**Assigned task**
Please repeat the lines below exactly. Begin with the line containing "Alberto Iess (46, 1194)" and go on through the line containing "[Skift menu] (6, 34)".

Records from a dataset
________________________
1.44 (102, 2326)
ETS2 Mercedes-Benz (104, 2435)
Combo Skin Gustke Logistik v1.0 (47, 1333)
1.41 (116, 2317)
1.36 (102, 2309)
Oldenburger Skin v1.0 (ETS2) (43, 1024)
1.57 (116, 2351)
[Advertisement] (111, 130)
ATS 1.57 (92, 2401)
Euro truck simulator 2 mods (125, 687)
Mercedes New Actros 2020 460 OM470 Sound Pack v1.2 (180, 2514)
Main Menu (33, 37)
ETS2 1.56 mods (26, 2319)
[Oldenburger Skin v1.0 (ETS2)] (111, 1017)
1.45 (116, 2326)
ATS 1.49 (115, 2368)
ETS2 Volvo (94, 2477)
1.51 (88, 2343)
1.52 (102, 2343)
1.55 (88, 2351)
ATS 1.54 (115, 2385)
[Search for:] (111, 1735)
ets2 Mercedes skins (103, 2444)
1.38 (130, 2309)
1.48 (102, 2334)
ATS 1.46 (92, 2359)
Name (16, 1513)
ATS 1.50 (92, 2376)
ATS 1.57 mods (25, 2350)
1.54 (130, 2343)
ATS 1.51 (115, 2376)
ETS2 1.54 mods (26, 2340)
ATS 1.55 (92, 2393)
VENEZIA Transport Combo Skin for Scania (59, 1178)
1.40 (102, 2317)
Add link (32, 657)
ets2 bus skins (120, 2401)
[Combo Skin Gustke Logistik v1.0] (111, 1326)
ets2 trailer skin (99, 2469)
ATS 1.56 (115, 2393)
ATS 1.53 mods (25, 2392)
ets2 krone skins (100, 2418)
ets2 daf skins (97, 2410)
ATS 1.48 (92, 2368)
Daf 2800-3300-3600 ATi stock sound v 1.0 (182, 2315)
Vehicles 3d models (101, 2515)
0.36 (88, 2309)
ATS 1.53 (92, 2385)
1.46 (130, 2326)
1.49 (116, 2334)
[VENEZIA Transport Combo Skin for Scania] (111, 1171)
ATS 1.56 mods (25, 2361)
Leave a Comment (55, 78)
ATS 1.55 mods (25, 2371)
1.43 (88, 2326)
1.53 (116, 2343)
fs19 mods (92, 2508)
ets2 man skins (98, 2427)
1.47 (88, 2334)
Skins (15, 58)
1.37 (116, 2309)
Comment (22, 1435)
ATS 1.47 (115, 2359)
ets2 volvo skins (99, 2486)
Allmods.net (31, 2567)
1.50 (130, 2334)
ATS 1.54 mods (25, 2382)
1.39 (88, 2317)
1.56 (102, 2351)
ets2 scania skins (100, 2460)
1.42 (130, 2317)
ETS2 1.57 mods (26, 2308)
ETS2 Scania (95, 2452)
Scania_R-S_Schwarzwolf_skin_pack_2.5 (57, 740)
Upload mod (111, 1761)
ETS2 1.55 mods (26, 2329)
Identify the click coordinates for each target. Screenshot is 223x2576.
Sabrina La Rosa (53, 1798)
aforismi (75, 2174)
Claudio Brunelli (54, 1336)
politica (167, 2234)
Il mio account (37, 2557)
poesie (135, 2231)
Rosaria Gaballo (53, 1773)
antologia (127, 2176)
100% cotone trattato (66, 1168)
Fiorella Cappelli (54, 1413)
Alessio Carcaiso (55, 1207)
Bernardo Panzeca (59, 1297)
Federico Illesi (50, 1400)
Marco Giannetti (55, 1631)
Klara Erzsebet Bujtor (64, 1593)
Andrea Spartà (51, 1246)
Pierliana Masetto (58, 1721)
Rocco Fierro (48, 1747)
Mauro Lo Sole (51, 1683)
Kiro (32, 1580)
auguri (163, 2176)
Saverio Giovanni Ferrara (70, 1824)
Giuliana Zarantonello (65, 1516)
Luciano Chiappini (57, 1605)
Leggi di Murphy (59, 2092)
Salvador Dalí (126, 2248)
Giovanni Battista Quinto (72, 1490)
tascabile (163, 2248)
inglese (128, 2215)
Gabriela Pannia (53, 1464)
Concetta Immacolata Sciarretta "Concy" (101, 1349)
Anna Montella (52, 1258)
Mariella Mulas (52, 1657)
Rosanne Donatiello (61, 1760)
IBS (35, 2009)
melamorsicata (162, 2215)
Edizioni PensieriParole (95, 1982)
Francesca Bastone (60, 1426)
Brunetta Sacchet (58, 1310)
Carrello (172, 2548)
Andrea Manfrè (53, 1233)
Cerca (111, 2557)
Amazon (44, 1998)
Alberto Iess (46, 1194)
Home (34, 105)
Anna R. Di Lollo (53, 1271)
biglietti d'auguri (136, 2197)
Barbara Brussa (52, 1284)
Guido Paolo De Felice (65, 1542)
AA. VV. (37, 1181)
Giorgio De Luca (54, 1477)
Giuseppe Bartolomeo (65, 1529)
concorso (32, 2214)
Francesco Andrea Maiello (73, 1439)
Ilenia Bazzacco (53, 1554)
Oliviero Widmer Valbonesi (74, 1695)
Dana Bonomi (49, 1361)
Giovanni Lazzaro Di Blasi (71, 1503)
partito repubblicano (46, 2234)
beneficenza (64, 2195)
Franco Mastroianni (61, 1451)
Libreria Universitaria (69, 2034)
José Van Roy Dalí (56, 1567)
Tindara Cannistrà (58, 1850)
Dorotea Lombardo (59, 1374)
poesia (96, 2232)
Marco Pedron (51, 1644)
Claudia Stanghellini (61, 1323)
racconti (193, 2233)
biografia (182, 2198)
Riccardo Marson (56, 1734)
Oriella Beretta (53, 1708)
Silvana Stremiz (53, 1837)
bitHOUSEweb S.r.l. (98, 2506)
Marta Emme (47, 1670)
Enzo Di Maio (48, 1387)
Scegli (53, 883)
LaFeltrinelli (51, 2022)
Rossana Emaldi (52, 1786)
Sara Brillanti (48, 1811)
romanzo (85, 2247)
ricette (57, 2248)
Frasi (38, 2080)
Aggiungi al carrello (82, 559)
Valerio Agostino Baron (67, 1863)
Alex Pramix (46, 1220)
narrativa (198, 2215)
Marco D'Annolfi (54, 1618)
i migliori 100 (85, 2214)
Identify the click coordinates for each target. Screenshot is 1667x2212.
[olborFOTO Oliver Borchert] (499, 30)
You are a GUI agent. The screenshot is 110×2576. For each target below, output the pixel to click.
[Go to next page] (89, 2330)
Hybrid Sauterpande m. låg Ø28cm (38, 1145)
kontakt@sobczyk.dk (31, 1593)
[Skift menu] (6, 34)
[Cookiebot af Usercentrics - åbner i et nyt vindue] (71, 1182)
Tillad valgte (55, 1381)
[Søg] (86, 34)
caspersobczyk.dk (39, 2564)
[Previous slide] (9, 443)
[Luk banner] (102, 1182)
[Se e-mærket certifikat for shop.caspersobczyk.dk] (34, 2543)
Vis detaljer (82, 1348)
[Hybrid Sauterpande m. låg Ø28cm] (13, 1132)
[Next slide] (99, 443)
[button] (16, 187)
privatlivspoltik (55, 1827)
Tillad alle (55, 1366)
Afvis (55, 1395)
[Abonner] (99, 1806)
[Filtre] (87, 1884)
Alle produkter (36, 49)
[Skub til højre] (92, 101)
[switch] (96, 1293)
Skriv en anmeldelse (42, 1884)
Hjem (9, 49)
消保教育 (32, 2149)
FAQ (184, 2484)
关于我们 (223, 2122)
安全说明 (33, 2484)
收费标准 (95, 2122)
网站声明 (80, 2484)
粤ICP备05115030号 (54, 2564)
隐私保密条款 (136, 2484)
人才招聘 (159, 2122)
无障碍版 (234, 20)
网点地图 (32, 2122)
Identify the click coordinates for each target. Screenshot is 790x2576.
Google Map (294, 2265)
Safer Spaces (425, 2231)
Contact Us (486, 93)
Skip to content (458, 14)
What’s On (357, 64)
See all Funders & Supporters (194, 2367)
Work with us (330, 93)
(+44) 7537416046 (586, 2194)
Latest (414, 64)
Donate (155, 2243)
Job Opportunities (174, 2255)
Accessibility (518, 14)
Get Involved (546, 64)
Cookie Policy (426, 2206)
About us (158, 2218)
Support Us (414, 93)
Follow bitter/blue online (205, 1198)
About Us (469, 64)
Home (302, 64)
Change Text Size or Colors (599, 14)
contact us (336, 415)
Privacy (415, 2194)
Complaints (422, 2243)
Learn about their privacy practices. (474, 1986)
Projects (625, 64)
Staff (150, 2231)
________________________
**Task response**
Alberto Iess (46, 1194)
Home (34, 105)
Anna R. Di Lollo (53, 1271)
biglietti d'auguri (136, 2197)
Barbara Brussa (52, 1284)
Guido Paolo De Felice (65, 1542)
AA. VV. (37, 1181)
Giorgio De Luca (54, 1477)
Giuseppe Bartolomeo (65, 1529)
concorso (32, 2214)
Francesco Andrea Maiello (73, 1439)
Ilenia Bazzacco (53, 1554)
Oliviero Widmer Valbonesi (74, 1695)
Dana Bonomi (49, 1361)
Giovanni Lazzaro Di Blasi (71, 1503)
partito repubblicano (46, 2234)
beneficenza (64, 2195)
Franco Mastroianni (61, 1451)
Libreria Universitaria (69, 2034)
José Van Roy Dalí (56, 1567)
Tindara Cannistrà (58, 1850)
Dorotea Lombardo (59, 1374)
poesia (96, 2232)
Marco Pedron (51, 1644)
Claudia Stanghellini (61, 1323)
racconti (193, 2233)
biografia (182, 2198)
Riccardo Marson (56, 1734)
Oriella Beretta (53, 1708)
Silvana Stremiz (53, 1837)
bitHOUSEweb S.r.l. (98, 2506)
Marta Emme (47, 1670)
Enzo Di Maio (48, 1387)
Scegli (53, 883)
LaFeltrinelli (51, 2022)
Rossana Emaldi (52, 1786)
Sara Brillanti (48, 1811)
romanzo (85, 2247)
ricette (57, 2248)
Frasi (38, 2080)
Aggiungi al carrello (82, 559)
Valerio Agostino Baron (67, 1863)
Alex Pramix (46, 1220)
narrativa (198, 2215)
Marco D'Annolfi (54, 1618)
i migliori 100 (85, 2214)
Identify the click coordinates for each target. Screenshot is 1667x2212.
[olborFOTO Oliver Borchert] (499, 30)
You are a GUI agent. The screenshot is 110×2576. For each target below, output the pixel to click.
[Go to next page] (89, 2330)
Hybrid Sauterpande m. låg Ø28cm (38, 1145)
kontakt@sobczyk.dk (31, 1593)
[Skift menu] (6, 34)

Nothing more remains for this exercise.